Dans ces conditions, il est possible de s’interroger sur la méthode employée par Lionel Jospin. De la même façon qu’il a visiblement sacrifié Christian Sautter dans l’espoir d’amadouer FO, le premier ministre ne va-t-il pas chercher à satisfaire les syndicats sur le terrain de l’emploi public pour s’attirer leur neutralité sur le dossier retraites ? Dans ce cas, l’effet global de la « réforme » des retraites pourrait être nul voire négatif. En effet, les économies dégagées en faisait à terme travailler les fonctionnaires 2 ans et ½ de plus seraient annulées si les personnels étaient remplacés au gré des départs à la retraite.

Or, Michel Sapin, le nouveau ministre de la fonction publique, a déjà fait savoir qu’il n’exclu pas des créations d’emplois publics. Le gouvernement est donc prêt à lâcher du lest dès à présent, sans avoir obtenu aucun engagement ferme des syndicats sur la question des retraites. Ainsi, il est à craindre que Lionel Jospin ne cherche à marquer des points sur le dossier des retraites en achetant la neutralité des syndicats. Le Premier ministre risque de conclure un nouveau marché de dupe avec des partenaires sociaux, qui n’ont pourtant aucun pouvoir décisionnel en matière (les pensions publiques n’ont pas de caractère paritaire et relèvent de la loi). Du point de vue du contribuable, cette démarche équivaudrait à une victoire à la Pyrrhus puisque les dépenses globales de personnel continueraient de croître à un rythme soutenu.

Jospin propose une réforme insuffisante

Outre la méthode, il semble nécessaire de s’interroger sur l’objectif poursuivi par le Premier ministre. Celui-ci propose, au nom de l’équité, de rapprocher le mode de calcul des pensions des fonctionnaires de celui des salariés du privé.
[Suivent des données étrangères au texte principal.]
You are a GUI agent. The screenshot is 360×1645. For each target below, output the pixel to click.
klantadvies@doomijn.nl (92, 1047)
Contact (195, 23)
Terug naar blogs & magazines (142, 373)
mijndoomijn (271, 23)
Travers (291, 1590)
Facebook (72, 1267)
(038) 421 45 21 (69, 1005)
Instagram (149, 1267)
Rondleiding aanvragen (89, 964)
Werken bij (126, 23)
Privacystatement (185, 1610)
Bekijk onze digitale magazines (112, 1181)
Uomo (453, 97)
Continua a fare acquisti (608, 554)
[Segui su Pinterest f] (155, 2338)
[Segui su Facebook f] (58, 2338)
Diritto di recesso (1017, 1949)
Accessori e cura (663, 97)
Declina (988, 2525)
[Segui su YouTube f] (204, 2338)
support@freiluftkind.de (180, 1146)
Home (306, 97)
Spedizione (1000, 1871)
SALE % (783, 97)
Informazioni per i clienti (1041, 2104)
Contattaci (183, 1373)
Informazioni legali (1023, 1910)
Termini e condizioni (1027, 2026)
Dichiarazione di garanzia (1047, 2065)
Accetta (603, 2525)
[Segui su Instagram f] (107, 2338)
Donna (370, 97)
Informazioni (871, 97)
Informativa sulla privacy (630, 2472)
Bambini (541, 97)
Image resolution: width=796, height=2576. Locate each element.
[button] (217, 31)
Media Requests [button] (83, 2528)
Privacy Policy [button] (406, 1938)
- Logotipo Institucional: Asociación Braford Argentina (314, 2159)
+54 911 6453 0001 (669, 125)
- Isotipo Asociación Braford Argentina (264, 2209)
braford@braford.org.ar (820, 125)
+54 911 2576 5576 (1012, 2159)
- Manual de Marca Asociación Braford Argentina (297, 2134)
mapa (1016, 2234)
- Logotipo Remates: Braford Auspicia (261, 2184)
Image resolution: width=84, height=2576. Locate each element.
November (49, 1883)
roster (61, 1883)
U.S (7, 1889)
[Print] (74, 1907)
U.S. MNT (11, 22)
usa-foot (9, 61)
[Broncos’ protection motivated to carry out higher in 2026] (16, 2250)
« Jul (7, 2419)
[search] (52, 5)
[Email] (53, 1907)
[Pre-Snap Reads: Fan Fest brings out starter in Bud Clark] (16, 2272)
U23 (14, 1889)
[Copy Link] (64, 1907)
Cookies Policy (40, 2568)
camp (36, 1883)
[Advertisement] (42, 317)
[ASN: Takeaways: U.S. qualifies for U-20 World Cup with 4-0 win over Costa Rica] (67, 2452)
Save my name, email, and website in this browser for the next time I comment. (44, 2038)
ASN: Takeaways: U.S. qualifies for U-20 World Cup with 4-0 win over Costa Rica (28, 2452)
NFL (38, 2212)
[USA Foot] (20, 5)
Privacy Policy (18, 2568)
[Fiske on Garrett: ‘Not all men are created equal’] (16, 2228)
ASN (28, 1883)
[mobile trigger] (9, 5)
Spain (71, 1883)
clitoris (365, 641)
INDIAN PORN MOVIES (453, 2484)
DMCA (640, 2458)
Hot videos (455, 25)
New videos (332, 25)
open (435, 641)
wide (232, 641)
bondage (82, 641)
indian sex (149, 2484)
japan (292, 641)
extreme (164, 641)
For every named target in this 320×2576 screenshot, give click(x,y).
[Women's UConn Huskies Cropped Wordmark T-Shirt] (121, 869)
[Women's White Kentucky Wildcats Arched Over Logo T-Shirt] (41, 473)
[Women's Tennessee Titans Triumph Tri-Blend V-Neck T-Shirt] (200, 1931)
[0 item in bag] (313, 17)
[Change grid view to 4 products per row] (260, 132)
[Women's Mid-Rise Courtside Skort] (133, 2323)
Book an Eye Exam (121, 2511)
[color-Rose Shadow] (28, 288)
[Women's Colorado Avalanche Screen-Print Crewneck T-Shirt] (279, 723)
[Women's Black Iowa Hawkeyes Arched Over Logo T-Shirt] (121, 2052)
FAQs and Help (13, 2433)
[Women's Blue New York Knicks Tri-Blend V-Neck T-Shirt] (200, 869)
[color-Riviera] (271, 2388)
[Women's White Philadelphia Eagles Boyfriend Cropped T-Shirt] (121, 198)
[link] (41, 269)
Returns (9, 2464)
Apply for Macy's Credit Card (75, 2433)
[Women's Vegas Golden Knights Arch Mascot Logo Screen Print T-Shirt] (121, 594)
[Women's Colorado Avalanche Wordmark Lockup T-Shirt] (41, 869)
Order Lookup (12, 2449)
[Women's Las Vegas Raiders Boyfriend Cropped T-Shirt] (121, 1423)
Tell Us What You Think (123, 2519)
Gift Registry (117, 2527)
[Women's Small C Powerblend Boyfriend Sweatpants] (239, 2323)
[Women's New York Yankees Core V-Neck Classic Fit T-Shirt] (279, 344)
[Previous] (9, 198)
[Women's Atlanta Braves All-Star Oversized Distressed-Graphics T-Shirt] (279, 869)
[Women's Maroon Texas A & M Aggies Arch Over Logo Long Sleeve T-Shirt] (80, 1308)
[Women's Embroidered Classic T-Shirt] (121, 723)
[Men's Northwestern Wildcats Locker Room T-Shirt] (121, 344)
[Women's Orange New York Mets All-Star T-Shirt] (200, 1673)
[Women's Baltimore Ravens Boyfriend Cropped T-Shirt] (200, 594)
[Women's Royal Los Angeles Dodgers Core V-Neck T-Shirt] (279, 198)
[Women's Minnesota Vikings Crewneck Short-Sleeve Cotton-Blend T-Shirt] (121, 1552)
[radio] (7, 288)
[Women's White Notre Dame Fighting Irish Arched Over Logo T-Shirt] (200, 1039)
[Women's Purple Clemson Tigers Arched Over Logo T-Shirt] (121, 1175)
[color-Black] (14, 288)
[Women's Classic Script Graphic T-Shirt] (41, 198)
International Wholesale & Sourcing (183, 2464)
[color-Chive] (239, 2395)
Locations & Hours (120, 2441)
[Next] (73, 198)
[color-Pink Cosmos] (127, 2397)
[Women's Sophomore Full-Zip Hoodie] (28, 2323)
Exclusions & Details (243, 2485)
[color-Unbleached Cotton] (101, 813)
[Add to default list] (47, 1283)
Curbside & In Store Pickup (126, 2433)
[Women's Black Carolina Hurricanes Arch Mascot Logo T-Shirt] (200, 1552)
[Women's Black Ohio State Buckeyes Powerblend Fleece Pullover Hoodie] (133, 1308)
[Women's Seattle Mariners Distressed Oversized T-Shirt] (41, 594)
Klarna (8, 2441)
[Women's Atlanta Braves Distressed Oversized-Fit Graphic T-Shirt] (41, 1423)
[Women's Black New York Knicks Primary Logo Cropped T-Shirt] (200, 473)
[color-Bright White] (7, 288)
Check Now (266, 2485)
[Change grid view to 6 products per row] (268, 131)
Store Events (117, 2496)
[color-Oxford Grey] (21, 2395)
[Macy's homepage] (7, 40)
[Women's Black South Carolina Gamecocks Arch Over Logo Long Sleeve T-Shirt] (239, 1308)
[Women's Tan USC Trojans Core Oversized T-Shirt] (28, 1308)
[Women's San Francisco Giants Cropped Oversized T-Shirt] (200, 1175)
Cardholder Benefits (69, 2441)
Or, cette uniformisation n’est pas à la hauteur des enjeux puisque l’avenir des retraites par répartition du privé n’est lui même pas assuré. En outre, contrairement à une idée reçue, les pensions des fonctionnaires n’obéissent pas à une logique de répartition. Depuis 1853, l’essentiel des pensions retraite de la fonction publique est financé par le budget, tandis que les cotisations acquittées par les fonctionnaires jouent un rôle marginal. Aujourd’hui, les retenues sur traitement des agents publics représentent seulement 7,85% de la masse salariale, tandis les sommes versées par les contribuables au titre des retraites de la fonction publique équivalent à 47% de la masse salariale. Or, à l’avenir, les contribuables seront appelés à financer les retraites du public dans des proportion nettement plus importantes puisque le coût des retraites dépassera celui du traitement des fonctionnaires en activité. Ainsi, en dépit d’un allongement de la durée de cotisation, il faudra sensiblement augmenter la pression fiscale pesant sur tous les français.

Aussi, la véritable réforme consisterait à provisionner les retraites du public pour éviter de devoir accroître demain la fiscalité dans des proportions insupportables. Il faudrait dès à présent basculer les fonctionnaires en capitalisation. Une telle évolution, neutre du point de vue des agents actifs et des retraités, permettrait de préserver le pouvoir d’achat des générations de contribuables à venir. Précisons que les syndicats ne pourraient pas s’y opposer puisque cette évolution ne remettrait pas en cause le montant des prestations retraite. Enfin, il est certain qu’une fois les fonctionnaires passés en capitalisation, il serait plus facile d’opérer un bouleversement du même ordre dans le privé.